Section I – Private SSL Certificates
We offer private SSL certificates to you through third party provider(s). This TOS incorporates by reference our providers’ terms and conditions. Our SSL Certificates are only available to current customers with active Hosting Services.
You need a dedicated IP address in order to use a private SSL Certificate. If there are no available dedicated IP addresses on your account, we will provide you with one as part of your Order. You may be charged additional Fees for this service.
iWEB365 Limited may act on your behalf for the purpose of approving your SSL certificate Order/Activation request/Renewal with the SSL provider. If you do not complete the SSL confirmation process up to five business days after your Order/Activation request/Renewal, your SSL will be canceled and no refund will be due.

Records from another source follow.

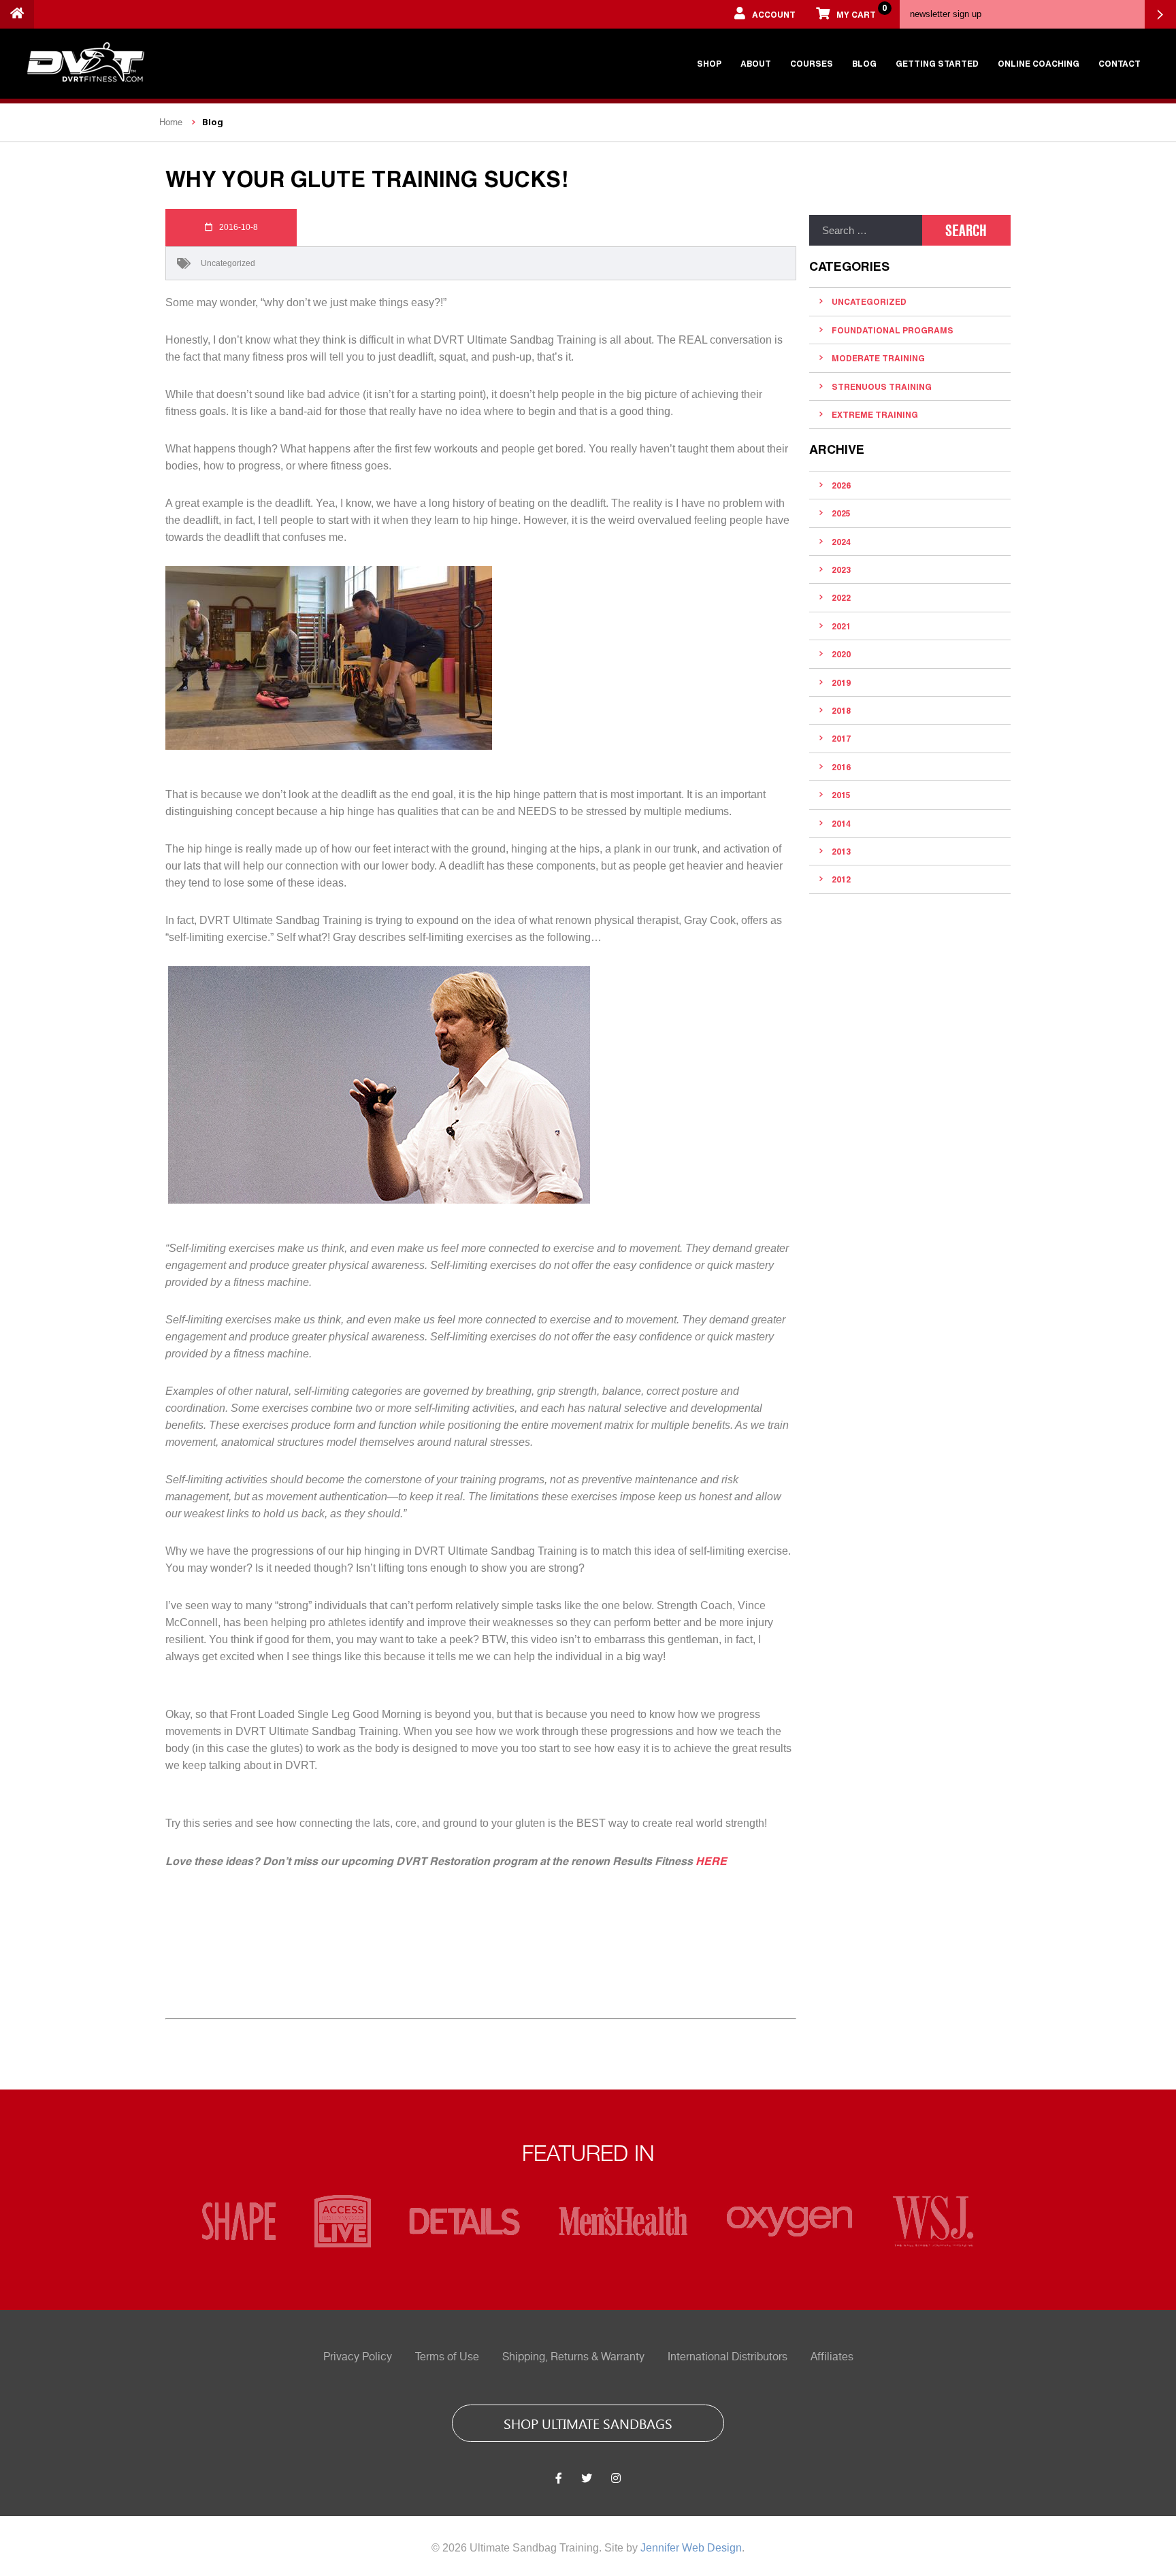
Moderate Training (878, 358)
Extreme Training (875, 414)
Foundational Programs (892, 330)
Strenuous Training (882, 386)
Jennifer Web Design (691, 2548)
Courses (811, 63)
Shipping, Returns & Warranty (573, 2357)
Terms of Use (447, 2357)
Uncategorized (228, 263)
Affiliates (832, 2357)
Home (170, 122)
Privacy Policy (357, 2357)
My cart (861, 11)
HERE (711, 1860)
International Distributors (727, 2357)
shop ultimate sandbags (588, 2422)
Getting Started (937, 63)
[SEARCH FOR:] (865, 230)
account (774, 14)
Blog (864, 63)
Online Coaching (1038, 63)
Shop (709, 63)
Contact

We may provide certain SSL certificates for free as part of your Hosting Services or as part of a special promotion for a specific promotional Term. Any such certificate will be available for free use during the promotional Term as long as it is installed under an IP address within the iWEB365 Limited network. If you attempt to transfer away an SSL during the promotional Term, the discount or other benefit provided by the special promotion will be removed, and your account will be re-billed as if it had been set up without the special promotion. If this results in additional fees, you will be charged for those fees.
Section J – WHMCS
WHMCS is a software supplied by WHMCS Limited that allows users to manage hosting accounts, domains, recurring billing and support. The WHMCS version we provide contains a “Powered by WHMCS” link. This TOS incorporates by reference the WHMCS Limited End User License Agreement.
WHMCS can be added during the initial hosting service order to all Cloud Accounts. Additional setup fee may apply if you decide to use WHMCS for a domain different than the primary domain for your account.
You agree that iWEB365 Limited is not liable for any damages on your website that may result from any incompatibility of WHMCS and applications installed on your account.